Thats a niche of the niche hobby.
 

By virtue of replying no, but I did think I was being lectured at, so sorry about that piece of talking past you.

Gotcha. And sorry for making you feel lectured at. I was intending to expand a bit on your point, not school you on your own point.
 

Whenever you see a metric, you should ask yourself the purpose of its presentation, to help you decide if it is pertinent to your use.

Amazon does not provide ranking metrics to give you a good idea of how well different products are selling within their market spaces - Amazon's not in the business of providing market analysis. They're presenting them in the hopes they may influence your purchasing choice. Their metric is not likely to be appropriate for analysis.

The inference to make here is that Amazon's "bestsellers" is based on a more recent period of time than what we'd want to analyze the relative sales of industry products.

Still, in the Amazon snapshot I pointed to earlier, over this unknown (but likely short) time horizon D&D is significantly outselling Pathfinder if the books at the top have relatively similar sales to the books farther down and slightly outselling Pathfinder if the books at the top have much larger sales than the books a little further down the list.

I wonder how the ICV2 survey came up with a "tied" ranking for D&D and Pathfinder.

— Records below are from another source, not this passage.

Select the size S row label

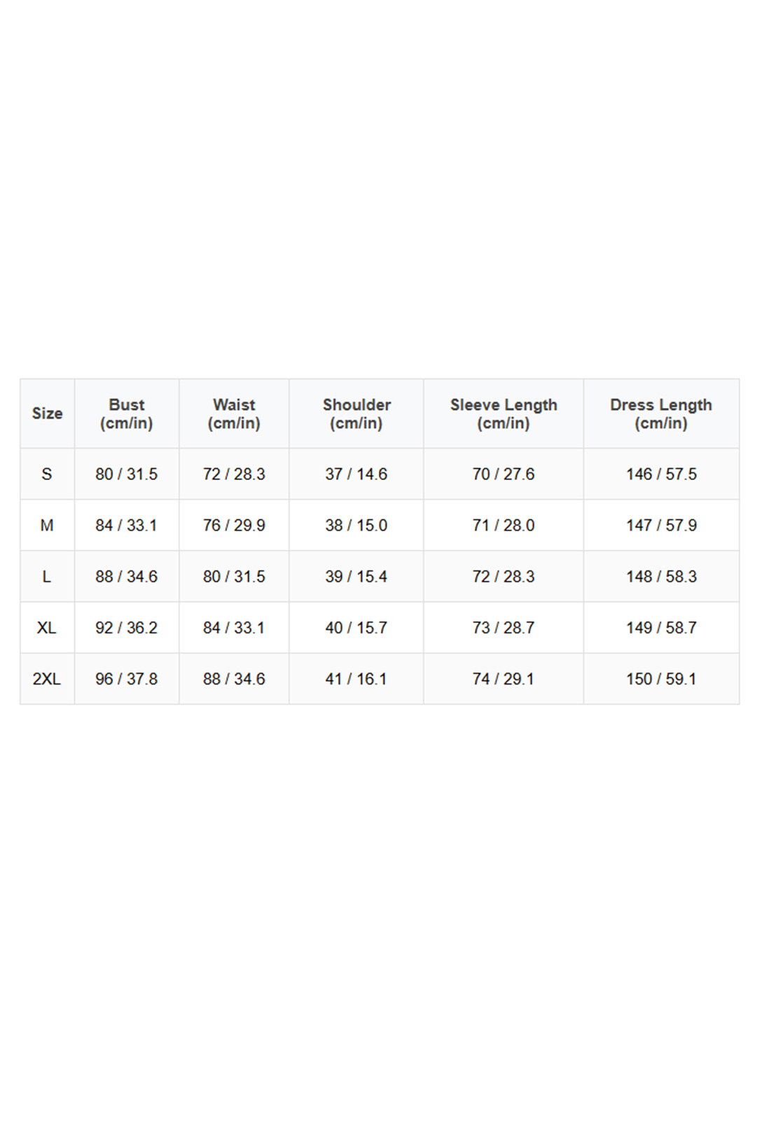point(47,474)
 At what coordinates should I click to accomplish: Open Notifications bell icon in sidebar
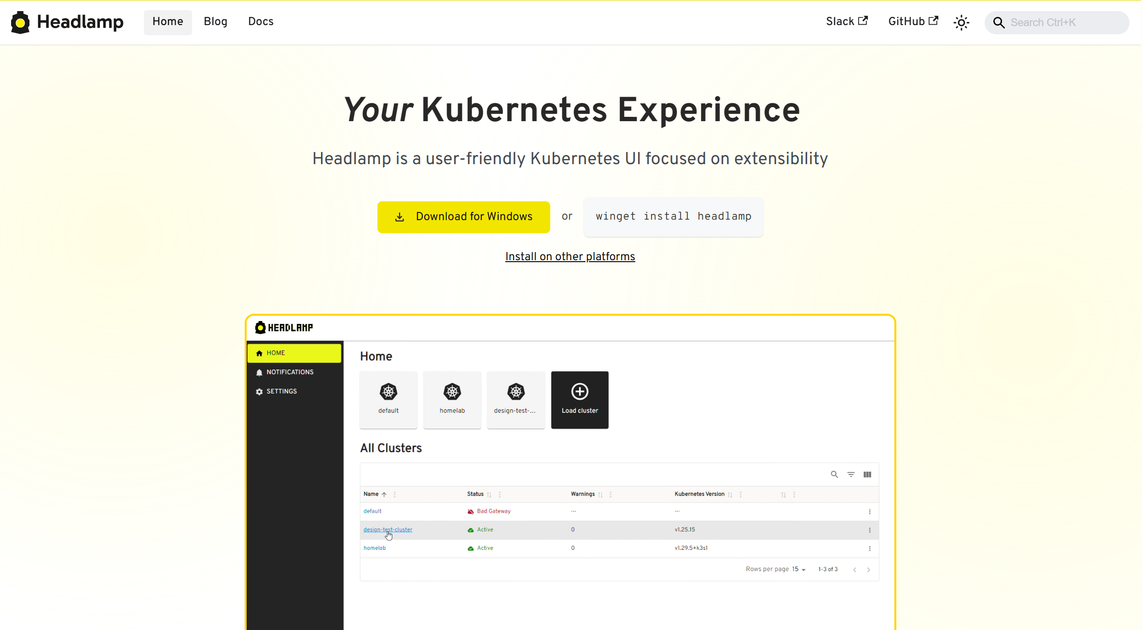tap(259, 373)
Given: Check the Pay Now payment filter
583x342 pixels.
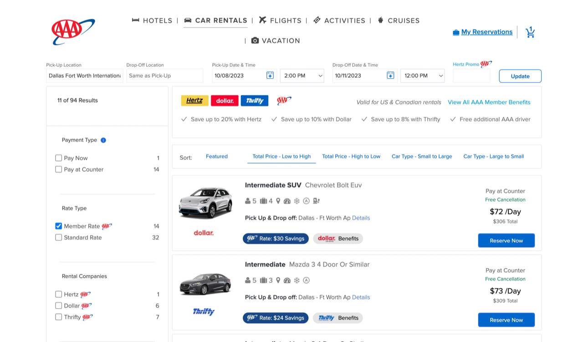Looking at the screenshot, I should (x=58, y=158).
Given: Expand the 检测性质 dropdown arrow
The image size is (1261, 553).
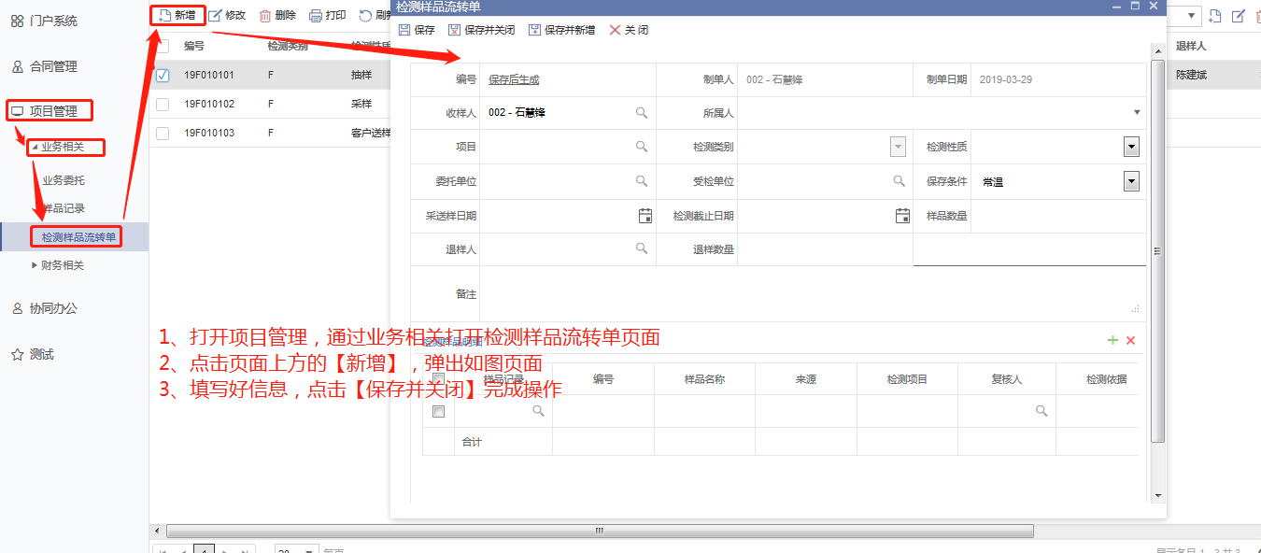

Did they calculate a margin of error below which they call two companies equal? If anyone knows/can link to details of how the survey and rankings work, I'd appreciate it.
 

I wonder how the ICV2 survey came up with a "tied" ranking for D&D and Pathfinder. Did they calculate a margin of error below which they call two companies equal? If anyone knows/can link to details of how the survey and rankings work, I'd appreciate it.

One thing to keep in mind is that how D&D vs Pathfinder sells in the FLGS market is likely different than how it sells in the mass market, like on Amazon.

It seems logical to me that D&D would outsell everything else by a wide margin on Amazon and other similar retailers, while having Pathfinder as a serious contender in the hobby market. If I understand correctly ICv2 only polls the hobby market, and not the big retailers . . . right?
 


If I understand correctly ICv2 only polls the hobby market, and not the big retailers . . . right?

That is correct. There are, however, other tools that report fairly reliably on those too. ICv2 focuses on the hobby market because that's their area of expertise having come out of the distribution biz.
 

If I understand correctly ICv2 only polls the hobby market, and not the big retailers . . . right?

So by "hobby market" you mean that ICV2 doesn't poll the likes of Borders stores, and also doesn't poll online operations?

That makes sense, as I have rarely been to a Borders or Barnes and Noble store with a significant selection of non-D&D RPG books compared to D&D books relative to the ratio you see in dedicated gaming stores.

It isn't clear to me that smaller games would sell similar numbers of products online versus in hobby stores. So even if the 5th game on ICV2's list sold few products, that doesn't necessarily mean that there weren't significant orders of some other game that didn't sell many products through stores. I doubt there's any good data here, though.

Speaking just for myself, of the last 10 RPG books I've bought (some D&D, some not), half were pdfs and the other half were books I ordered online. So I wonder how much of the market even for non-D&D games is covered by ICV2's survey.

Supposing that D&D has similar numbers to Pathfinder among dedicated gaming stores and significantly outsells it among Amazon online retailers and Borders-type physical stores, the next question is what the relative share of sales of RPG books among these types of stores is. Doubt there's available data on that either.